The investment craze is expected to carry on with Shanghai's bid to become an IT hub in Asia.
Multinational chemical companies will also make big investments in Shanghai with the construction of the largest chemical park in China, making the city one of the key chemical industrial bases in East Asia.
The investment growth is subjected to global economic changes and the influence of China's pending entry into the World Trade Organization (WTO).
But Shanghai may lose some of its glow to China's inland provinces in the years to come as concerns rise over higher labour and land costs. Analysts expect a major shift to less developed inland regions to occur.
Currently the booming IT industry has consolidated the investment flow. Contracted overseas funds, a major index of foreign commitment in Shanghai, continued a strong rebound in the last two years, breaking the official US$4 billion target to hit US$6.39 billion in 2000, up 55.7 per cent on 1999.
"The breakthrough is mainly the result of growing high-tech investment, especially giant projects related to the semi-conductor business," said Liu Jinping, vice-chairman of Shanghai Municipal Foreign Investment Commission in charge of the city's overseas investment. Shanghai labels an overseas investment above US$100 million as a giant project.
The top projects were two wafer production lines established in Zhangjiang High-Tech Park in Pudong.
One is the US$1.63 billion Shanghai Grace Semiconductor Manufacturing Corp, the largest overseas investment in Shanghai, and the other is a US$1.4 billion project funded by Semiconductor Manufacturing International Corporation, another Taiwan-based semiconductor giant.
Liu said investments along the supply chain for the two giant projects will provide integrated circuits design, assembly and packaging.
Multinational chemical giants from Britain and Germany are expected to speed up their applications for the operation of a multibillion-dollar chemical complex on the shores of Hangzhou Bay in the city's southwest suburbs this year.
Liu said there will be one or two giant projects related to chemical refinery to be set up in the park by the end of the year.
Liu did not reveal the names of any multinationals involved in the bidding.
The process to approve other projects will be cut shorter.
Concerns about Shanghai's higher labour and land costs have been on the rise as the Chinese Government calls for overseas investment into its infrastructure business in China's western regions.
"The large untapped market coupled with cheap labour and land, and favourable incentives will be a big attraction, especially in labour-intensive productions," said Andy Cheung, partner of US-based Arthur Andersen's Shanghai office, a leading global consulting firm.

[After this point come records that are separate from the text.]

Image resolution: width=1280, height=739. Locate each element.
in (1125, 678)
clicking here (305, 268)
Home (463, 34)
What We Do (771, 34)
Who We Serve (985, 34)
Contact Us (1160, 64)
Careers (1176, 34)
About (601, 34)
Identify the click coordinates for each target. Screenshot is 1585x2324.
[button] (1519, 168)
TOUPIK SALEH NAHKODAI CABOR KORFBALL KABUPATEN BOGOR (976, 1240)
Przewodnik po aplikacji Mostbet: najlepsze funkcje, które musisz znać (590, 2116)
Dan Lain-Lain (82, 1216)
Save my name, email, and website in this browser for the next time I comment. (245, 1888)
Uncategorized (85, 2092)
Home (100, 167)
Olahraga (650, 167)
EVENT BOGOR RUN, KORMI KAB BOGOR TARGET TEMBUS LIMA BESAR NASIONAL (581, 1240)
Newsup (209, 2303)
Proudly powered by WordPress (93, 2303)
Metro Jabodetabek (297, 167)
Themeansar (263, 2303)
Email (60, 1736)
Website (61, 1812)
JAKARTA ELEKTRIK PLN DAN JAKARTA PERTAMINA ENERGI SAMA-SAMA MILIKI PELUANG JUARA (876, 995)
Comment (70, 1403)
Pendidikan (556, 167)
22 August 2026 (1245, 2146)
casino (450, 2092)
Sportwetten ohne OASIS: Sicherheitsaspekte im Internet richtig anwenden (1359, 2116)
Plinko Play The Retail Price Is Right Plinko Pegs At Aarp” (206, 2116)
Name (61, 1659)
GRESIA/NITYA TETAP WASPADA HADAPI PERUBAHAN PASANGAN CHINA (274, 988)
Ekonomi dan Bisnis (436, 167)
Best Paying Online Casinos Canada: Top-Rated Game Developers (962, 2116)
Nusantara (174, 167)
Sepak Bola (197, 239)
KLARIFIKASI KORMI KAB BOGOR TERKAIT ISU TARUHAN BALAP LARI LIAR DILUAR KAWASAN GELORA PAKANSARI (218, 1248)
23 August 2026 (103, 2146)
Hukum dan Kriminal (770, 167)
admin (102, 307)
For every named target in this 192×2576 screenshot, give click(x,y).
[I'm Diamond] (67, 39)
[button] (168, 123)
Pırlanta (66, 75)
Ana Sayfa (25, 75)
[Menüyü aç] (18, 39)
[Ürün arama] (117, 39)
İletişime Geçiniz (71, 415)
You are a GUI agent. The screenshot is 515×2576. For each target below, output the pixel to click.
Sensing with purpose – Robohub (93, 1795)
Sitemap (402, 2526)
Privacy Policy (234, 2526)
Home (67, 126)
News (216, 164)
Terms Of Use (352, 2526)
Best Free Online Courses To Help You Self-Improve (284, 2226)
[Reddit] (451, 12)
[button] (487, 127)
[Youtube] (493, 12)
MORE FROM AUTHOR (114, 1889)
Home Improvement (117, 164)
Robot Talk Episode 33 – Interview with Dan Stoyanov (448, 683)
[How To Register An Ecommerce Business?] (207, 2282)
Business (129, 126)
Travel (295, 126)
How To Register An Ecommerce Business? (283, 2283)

Lu Deming, a senior economist in Fudan University, is optimistic about overseas investment in Shanghai. He said a slight slump in the US economy may even benefit China's foreign investment as US-based companies try to find new places for business opportunities.
"American firms will try to find alternative locations for investment after facing slumping business at home, which may encourage more foreign funds into Shanghai," said Lu.
But Liu cautioned that a wild card still awaits Shanghai.
"Foreign investment into developing countries from developed countries is losing steam as investment flows between developed countries increases," he said.